Abstract

8016 Background: Host T-cells mount immune responses (IR’s) against Wilms tumor 1 (WT1) in A*0201+MM pts through formation of WT1 peptide fragment (RMFPNAPYL)/HLA-A*0201 complex. We report initial results from MM pts immunized with the WT1 heteroclitic peptide mixture galinpepimut-S (GPS) after autoSCT. Methods: 16 MM pts underwent autoSCT with melphalan conditioning followed by (f/b) lenalidomide maintenance starting 3 months (mos) post-SCT. 13/16 pts presented with high-risk (HR) cytogenetics [t(4;14), t(14;16), del17p, 1q21/25 gain and/or del13q]. GPS was administered with montanide s.c. starting 2 wks post-SCT and q.2 wks thereafter x 6 initial doses f/b boosters q.4 wks x 6 additional doses.

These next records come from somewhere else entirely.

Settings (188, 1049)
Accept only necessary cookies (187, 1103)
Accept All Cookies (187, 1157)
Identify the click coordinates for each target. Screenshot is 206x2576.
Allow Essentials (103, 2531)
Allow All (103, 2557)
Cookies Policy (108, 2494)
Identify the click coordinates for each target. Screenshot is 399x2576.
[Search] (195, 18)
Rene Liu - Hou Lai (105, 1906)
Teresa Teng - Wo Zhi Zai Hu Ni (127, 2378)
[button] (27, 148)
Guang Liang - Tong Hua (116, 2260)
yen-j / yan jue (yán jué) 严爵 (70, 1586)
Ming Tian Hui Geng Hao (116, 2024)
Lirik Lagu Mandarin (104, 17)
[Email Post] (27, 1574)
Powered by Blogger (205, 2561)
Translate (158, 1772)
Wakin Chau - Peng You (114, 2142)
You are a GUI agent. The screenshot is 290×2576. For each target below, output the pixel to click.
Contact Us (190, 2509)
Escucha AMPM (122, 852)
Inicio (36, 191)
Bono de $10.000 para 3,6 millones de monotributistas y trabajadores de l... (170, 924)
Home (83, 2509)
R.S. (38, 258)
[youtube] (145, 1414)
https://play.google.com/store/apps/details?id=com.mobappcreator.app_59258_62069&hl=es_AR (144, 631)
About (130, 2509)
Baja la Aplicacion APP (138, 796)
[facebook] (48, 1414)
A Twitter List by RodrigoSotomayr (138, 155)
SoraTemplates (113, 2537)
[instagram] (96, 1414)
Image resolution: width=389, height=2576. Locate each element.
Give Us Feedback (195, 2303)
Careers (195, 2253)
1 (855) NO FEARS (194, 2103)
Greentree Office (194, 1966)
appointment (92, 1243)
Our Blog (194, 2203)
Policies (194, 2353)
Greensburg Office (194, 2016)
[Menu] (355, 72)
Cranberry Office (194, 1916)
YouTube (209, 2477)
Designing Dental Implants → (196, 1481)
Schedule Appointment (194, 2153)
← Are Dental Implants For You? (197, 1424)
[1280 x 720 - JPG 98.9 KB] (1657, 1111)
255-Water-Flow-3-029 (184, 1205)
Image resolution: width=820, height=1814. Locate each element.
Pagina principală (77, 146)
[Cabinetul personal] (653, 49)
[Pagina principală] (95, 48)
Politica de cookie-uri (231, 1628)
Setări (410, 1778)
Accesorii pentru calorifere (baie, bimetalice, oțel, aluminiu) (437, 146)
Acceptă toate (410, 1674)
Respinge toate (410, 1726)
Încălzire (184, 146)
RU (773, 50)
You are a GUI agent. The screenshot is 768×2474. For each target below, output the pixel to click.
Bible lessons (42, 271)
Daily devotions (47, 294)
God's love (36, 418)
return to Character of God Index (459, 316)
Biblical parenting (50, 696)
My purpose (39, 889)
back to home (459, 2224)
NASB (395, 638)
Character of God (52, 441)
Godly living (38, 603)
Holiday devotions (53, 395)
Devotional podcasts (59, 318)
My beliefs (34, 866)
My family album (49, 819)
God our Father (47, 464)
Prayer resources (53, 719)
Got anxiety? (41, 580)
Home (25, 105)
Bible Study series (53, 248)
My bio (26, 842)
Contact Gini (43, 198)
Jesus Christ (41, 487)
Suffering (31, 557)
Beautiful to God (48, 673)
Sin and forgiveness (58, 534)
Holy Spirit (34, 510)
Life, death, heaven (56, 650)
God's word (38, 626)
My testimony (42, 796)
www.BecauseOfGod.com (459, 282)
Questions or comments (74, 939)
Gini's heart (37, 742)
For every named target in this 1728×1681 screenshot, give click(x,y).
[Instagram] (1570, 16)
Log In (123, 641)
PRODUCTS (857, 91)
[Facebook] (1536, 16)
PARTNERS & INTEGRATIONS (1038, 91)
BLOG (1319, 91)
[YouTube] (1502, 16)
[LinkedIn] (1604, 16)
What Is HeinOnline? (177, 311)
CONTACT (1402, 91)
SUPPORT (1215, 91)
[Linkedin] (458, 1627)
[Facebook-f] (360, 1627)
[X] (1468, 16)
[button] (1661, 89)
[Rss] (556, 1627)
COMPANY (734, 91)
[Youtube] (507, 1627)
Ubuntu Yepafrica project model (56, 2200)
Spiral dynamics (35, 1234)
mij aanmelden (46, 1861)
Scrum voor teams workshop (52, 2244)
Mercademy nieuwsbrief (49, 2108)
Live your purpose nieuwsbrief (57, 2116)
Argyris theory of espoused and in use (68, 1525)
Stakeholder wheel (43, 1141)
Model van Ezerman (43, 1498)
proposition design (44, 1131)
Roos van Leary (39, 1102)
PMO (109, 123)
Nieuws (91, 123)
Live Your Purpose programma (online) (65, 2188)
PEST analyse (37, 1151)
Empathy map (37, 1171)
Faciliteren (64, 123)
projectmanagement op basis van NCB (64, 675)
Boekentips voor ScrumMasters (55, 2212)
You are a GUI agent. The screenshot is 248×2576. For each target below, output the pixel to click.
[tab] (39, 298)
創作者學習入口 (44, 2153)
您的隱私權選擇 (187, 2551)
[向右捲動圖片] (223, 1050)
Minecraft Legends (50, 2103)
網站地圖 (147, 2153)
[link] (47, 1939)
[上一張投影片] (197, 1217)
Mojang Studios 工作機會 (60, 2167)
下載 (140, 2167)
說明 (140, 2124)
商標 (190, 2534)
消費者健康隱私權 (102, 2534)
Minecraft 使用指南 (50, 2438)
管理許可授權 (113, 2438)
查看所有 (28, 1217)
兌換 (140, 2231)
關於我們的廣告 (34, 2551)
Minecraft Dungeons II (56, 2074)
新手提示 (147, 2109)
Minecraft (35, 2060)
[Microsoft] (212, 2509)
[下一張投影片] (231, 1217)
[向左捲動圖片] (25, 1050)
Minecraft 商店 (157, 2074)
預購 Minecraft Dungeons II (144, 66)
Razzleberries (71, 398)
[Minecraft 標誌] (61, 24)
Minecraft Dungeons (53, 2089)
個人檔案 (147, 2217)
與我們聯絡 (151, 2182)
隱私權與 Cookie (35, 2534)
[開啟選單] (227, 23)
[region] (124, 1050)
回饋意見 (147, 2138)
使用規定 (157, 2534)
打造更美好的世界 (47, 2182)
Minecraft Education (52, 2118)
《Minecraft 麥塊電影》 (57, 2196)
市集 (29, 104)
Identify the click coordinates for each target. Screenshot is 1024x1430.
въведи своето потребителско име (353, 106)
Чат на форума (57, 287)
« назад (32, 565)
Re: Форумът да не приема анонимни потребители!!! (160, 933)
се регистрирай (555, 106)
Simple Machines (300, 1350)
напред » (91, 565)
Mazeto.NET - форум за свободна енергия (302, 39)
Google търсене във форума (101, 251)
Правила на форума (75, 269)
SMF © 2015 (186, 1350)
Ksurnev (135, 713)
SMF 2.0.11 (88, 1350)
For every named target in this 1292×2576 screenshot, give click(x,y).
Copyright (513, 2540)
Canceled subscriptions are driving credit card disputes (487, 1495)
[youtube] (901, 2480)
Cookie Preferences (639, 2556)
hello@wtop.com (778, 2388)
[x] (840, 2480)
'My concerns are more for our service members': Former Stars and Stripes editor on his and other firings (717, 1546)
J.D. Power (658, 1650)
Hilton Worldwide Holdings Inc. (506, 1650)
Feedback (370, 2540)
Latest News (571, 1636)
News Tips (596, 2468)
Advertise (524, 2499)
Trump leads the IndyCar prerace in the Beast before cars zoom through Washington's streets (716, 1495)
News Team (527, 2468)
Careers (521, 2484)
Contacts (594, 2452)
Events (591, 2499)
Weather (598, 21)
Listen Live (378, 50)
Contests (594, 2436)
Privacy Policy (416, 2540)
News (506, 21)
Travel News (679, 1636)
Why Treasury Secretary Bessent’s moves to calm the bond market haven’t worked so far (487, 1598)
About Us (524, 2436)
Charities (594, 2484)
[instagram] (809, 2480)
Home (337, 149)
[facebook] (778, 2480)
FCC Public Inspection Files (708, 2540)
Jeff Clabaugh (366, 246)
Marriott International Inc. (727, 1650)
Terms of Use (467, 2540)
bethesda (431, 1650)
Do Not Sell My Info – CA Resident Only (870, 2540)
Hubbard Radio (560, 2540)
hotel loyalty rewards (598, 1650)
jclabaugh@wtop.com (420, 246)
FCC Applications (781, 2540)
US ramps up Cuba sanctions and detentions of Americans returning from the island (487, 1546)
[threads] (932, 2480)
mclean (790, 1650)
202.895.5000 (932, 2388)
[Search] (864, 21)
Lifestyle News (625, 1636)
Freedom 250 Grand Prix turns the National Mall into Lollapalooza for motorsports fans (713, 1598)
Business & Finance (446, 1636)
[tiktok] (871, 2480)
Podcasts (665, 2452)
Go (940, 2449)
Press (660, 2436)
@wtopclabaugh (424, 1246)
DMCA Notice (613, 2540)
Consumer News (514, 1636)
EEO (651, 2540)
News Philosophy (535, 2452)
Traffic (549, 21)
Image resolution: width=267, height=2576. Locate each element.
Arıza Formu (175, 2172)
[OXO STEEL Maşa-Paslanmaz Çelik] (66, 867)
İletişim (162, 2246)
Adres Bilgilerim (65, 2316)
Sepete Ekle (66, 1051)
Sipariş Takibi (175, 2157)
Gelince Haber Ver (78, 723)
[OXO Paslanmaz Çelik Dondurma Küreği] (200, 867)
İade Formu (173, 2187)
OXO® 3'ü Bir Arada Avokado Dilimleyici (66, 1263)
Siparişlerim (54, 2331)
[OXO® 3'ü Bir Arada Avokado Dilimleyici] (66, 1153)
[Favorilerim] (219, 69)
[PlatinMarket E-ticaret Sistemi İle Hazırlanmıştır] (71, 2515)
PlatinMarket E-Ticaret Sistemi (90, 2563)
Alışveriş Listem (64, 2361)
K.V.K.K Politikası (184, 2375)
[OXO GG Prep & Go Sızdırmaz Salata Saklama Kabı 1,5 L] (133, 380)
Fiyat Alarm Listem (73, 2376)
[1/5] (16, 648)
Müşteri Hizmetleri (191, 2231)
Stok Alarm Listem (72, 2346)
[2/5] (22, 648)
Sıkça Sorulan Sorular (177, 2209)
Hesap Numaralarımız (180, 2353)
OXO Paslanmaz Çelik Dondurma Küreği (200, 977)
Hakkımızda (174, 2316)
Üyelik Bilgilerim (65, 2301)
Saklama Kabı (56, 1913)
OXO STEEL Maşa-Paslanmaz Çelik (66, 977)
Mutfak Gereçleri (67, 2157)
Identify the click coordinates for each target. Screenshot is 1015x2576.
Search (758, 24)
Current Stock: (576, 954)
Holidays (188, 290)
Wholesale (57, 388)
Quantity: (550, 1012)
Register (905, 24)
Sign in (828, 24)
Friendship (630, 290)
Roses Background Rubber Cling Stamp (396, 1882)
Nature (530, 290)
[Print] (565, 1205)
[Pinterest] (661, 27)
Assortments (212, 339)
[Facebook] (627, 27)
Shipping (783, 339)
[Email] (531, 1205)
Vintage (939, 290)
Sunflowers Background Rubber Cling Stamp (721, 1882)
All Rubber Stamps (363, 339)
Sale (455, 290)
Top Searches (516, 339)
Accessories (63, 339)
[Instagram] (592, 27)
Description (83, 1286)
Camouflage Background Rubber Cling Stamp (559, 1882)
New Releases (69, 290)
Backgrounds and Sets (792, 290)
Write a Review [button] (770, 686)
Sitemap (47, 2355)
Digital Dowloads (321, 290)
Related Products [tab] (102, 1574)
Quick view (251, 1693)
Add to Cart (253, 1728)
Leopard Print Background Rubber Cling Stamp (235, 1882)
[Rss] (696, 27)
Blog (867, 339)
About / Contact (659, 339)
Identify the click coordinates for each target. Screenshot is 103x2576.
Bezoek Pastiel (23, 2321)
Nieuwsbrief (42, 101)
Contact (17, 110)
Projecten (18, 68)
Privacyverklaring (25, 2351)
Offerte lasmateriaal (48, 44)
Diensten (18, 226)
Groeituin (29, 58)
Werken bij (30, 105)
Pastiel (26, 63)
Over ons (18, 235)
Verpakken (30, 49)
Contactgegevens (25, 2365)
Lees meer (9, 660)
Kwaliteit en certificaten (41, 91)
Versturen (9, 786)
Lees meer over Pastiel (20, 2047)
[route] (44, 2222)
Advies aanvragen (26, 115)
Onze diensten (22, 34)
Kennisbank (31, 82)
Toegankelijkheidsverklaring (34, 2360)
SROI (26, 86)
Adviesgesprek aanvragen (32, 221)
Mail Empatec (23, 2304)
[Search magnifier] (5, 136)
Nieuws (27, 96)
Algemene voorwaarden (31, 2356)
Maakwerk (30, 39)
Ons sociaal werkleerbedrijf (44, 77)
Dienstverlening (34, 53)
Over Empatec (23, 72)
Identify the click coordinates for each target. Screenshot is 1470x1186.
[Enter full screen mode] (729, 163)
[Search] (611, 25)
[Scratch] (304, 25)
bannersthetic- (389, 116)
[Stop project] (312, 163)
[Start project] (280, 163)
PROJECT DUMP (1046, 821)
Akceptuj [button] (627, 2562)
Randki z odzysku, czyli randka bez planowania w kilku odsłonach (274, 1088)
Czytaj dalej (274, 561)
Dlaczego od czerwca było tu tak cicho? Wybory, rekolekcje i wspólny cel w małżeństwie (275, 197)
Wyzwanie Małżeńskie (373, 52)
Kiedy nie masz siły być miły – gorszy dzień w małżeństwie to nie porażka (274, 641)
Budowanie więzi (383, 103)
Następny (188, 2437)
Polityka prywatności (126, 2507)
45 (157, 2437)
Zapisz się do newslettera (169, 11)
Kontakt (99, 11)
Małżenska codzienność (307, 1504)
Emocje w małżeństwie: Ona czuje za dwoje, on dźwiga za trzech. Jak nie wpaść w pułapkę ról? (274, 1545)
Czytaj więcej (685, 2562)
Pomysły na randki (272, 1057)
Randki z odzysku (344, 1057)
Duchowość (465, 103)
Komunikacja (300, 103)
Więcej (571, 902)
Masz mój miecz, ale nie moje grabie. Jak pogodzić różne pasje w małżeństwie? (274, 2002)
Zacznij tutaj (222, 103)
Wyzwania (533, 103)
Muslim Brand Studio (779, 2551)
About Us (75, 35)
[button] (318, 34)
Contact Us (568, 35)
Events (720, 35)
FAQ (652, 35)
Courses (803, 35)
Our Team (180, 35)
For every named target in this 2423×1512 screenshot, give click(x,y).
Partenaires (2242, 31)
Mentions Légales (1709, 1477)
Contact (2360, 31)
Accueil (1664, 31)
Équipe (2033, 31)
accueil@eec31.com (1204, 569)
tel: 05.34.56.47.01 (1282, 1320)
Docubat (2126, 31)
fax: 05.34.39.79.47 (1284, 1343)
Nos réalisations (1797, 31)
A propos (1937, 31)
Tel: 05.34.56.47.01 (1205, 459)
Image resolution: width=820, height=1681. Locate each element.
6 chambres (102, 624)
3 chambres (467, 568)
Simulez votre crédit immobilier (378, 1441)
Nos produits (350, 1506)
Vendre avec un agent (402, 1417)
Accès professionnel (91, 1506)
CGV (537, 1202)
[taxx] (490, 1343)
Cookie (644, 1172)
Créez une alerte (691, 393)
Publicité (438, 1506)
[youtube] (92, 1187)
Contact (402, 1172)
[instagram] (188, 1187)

GM-CSF was given on days -2 and 0 of each cycle. GPS consisted of 4 peptides: WT1-A1: Y*MFPNAPYL; 427-L (long): RSDELVRHHNMHQRNMTKL; 331-L: PGCNKRYFKLSHLQMHSRKHTG, and 122A1-L: SGQAY*MFPNAPYLPSCLES. 2 of the 4 peptides were mutated at a single residue (*) to induce stronger HLA-binding/reduce tolerance. WT1-specific IR’s were assessed by intracellular IFN-g analyses post-challenge with PBMC’s pulsed with a ‘total pool’ of overlapping 15mers along the entire WT1 protein; or each of the 4 WT1 peptides in GPS; or the non-mutated (native) WT1 peptides corresponding to the 2 heteroclitic sequences. Results: 16 pts; median follow-up: 18 mos (range: 5-31 mos) for survivors; median age: 61.6 y. Overall survival (OS) and progression-free survival (PFS) (95% CI) at 18 mos: 0.88 (0.73-0.99) and 0.62 (0.42-0.97) respectively. Current median PFS: 23.6 mos (15.2 - not reached). No >G2 systemic side effects were observed, however, all pts developed local nodularity at the site of injections which resolved over 2 – 6 wks. Both CD8+ and CD4+ IR’s could be detected at various levels and were induced not only against the heteroclitic peptides (within GPS), but also against the corresponding native WT1 peptide sequences as well as the ‘total pool’ of WT1-derived overlapping peptides. Conclusions: Administration of the novel WT1 heteroclitic peptide immunizer GPS post auto SCT demonstrates favorable safety profile along with encouraging mPFS of currently 23.6 mos in this high-risk MM population. Clinical trial information: NCT01827137.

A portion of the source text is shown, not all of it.